Tech & Rights

Onschuldpresumptie niet geschonden in mediazaak

Medewerkers van een in Duitsland gevestigde Turkse tv-zender richtten twee liefdadigheidsorganisaties op en verzochten mensen via de zender om donaties over te maken. In 2006 startte het Duitse OM een onderzoek naar de misbruik van de donaties.

by Polish Helsinki Foundation for Human Rights

Na de oproep om geld over te maken heeft het Duitse OM Z. Karaman, een van de directeuren van de tv-zender, en een aantal medewerkers aangeklaagd voor fraude en verklaarde de regionale rechtbank van Frankfurt in 2008 twee van hen schuldig aan ernstige fraude. In die specifieke zaak werd Karaman niet veroordeeld maar werd zijn naam wel verschillende keren in de uitspraak genoemd.

Naar aanleiding daarvan trok Karaman naar het Duitse constitutioneel hof en wees erop dat zijn recht op een onschuldpresumptie was geschonden. Het constitutioneel hof was het daar niet mee eens en Karaman liet de zaak voorkomen bij het Europees Hof voor de rechten van de mens (EHRM). In februari dit jaar oordeelde het EHRM dat er sprake kan zijn van een schending van het recht op een onschuldpresumptie als de gegevens van derde personen voorkomen in de gronden van de veroordeling van degenen die daadwerkelijk terecht stonden. De rechters in Straatsburg waren het wel met het Duitse constitutioneel hof eens dat bij een ingewikkeld proces tegen meerdere verdachten (die echter niet gelijktijdig berecht worden), het nodig is voor de rechter om de betrokkenheid van derden te analyseren om zo op correcte wijze schuld te kunnen bepalen. De rechter dient echter enkel te wijzen op feiten ten aanzien van derden die strikt noodzakelijk zijn.

Het EHRM wees erop dat er binnen de Duitse wet sprake is van een onschuldprincipe. Op basis daarvan dient een rechtbank niet te oordelen over de schuld van mensen die in een rechtszaak niet worden berecht. Om tot een uitspraak te komen moest de regionale rechtbank van Frankfurt wel kijken naar de locatie van de leden van de criminele organisatie verantwoordelijk voor het verduisteren van het geld (zij bevonden zich in Turkije). Om tot een algehele analyse van de feiten te komen kon de rechtbank niet anders dan verwijzen naar Karaman, bij wiens tv-station de fraude plaatsvond.

Het EHRM stelde dat in de bewijsmotivering van de rechtbank van Frankfurt, Karaman wordt genoemd als de ‘‘aangeklaagde in een andere rechtszaak’’. Elders wordt gesproken over ‘‘mensen die op de achtergrond opereren’’. In de ogen van het EHRM oordeelde de rechtbank daarmee niet over de schuld van Karaman, waartegen op dat moment nog juridische stappen werden ondernomen.

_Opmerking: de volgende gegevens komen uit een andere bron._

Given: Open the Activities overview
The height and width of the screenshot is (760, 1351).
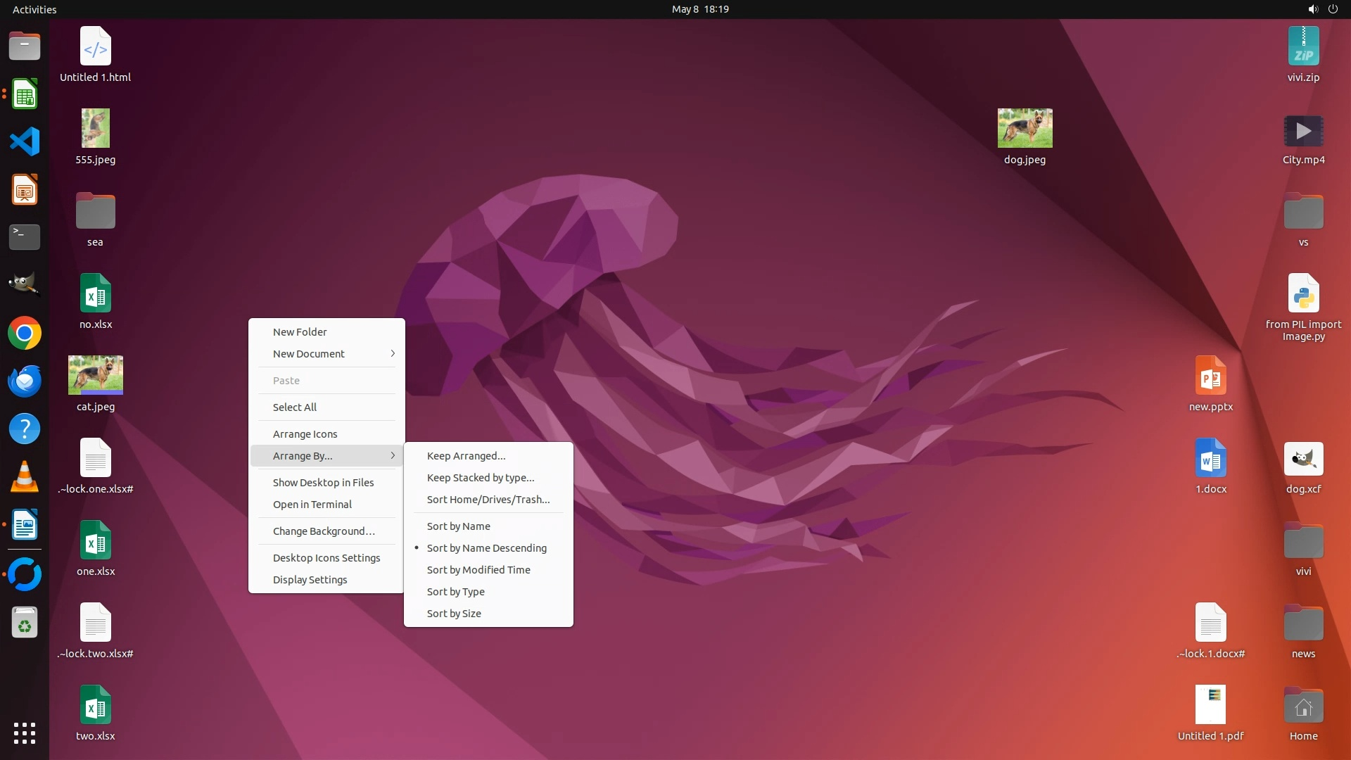Looking at the screenshot, I should click(34, 9).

Zowel in de uitspraak van de rechtbank als in die van het constitutioneel hof werd gewag gemaakt van het feit dat het aanmerken van Karaman als schuldige, een overtreding zou zijn van de onschuldpresumptie, zoals beschreven in het wetboek van strafrecht. Het EHRM kwam tot de conclusie dat in een dergelijk ingewikkelde zaak waarin zoveel mensen werden aangeklaagd, de Duitse rechtbanken de onschuldpresumptie (en daarmee ook het Verdrag voor de rechten van de mens) niet hadden geschonden. Twee rechters diende een afwijkend standpunt in door te beweren dat het plaatsen van de naam Karaman dichtbij de beschrijving van de leiding van de criminele organisatie een ondubbelzinnige verwijzing was naar zijn schuld.

Deze zaak laat zien hoe moeilijk het kan zijn voor rechters om te handelen in het geval van verschillende gerelateerde rechtszaken. Enerzijds moeten zij zien te voorkomen tot besluiten te komen die voorafgaan aan de definitieve rechterlijke uitspraak, anderzijds moeten zij de feiten zo nauwkeurig mogelijk reconstrueren zodat zij op eerlijke wijze kunnen oordelen, zonder daarbij het vonnis van andere, gerelateerde zaken te beïnvloeden.